* [PATCH v2] libxl: do not fail device removal if backend domain is gone
@ 2018-02-23 20:00 Marek Marczykowski-Górecki
2018-02-26 10:32 ` Roger Pau Monné
2018-02-26 10:35 ` Wei Liu
0 siblings, 2 replies; 3+ messages in thread
From: Marek Marczykowski-Górecki @ 2018-02-23 20:00 UTC (permalink / raw)
To: xen-devel; +Cc: Wei Liu, Ian Jackson, Marek Marczykowski-Górecki
Backend domain may be independently destroyed - there is no
synchronization of libxl structures (including /libxl tree) elsewhere.
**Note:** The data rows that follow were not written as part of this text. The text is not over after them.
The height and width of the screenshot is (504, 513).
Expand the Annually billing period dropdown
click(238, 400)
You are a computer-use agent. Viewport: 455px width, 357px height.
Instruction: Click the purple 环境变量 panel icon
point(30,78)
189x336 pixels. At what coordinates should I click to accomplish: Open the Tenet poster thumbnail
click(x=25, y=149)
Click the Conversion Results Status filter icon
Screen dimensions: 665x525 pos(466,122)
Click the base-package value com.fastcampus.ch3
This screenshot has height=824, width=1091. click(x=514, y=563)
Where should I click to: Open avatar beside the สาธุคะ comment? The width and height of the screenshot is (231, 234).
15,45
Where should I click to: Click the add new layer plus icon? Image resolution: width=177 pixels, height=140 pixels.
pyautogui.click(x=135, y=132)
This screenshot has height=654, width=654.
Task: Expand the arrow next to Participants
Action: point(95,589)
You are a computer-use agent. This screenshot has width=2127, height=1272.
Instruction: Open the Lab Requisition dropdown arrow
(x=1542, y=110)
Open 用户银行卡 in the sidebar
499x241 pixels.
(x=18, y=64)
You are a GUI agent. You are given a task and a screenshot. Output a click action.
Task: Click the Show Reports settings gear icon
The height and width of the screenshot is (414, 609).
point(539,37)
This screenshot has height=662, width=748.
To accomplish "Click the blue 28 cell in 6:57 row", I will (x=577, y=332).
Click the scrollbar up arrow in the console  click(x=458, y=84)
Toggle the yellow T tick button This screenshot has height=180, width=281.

Backend might also remove the device info from its backend xenstore
subtree on its own.
We have various cases (not comprehensive list):
- both frontend and backend operational: after setting
be/state=XenbusStateClosing backend wait for frontend confirmation
and respond with be/state=XenbusStateClosed; then libxl in dom0
remove frontend entries and libxl in backend domain (which may be the
same) remove backend entries
- unresponsive backend/frontend: after a timeout, force=1 is used to remove
frontend entries, instead of just setting
be/state=XenbusStateClosing; then wait for be/state=XenbusStateClosed.
If that timeout too, remove both frontend and backend entries
- backend gone, with this patch: no place for setting/waiting on
be/state - go directly to removing frontend entries, without waiting
for be/state=XenbusStateClosed (this is the difference vs force=1)
Without this patch the end result is similar, both frontend and backend
entries are removed, but in case of backend gone:
- libxl waits for be/state=XenbusStateClosed (and obviously timeout)
- return value from the function signal an error, which for example
confuse libvirt - it thinks the device remove failed, so is still
there
If such situation is detected, do not fail the removal, but finish the
cleanup of the frontend side and return 0.
This is just workaround, the real fix should watch when the device
backend is removed (including backend domain destruction) and remove
frontend at that time. And report such event to higher layer code, so
for example libvirt could synchronize its state.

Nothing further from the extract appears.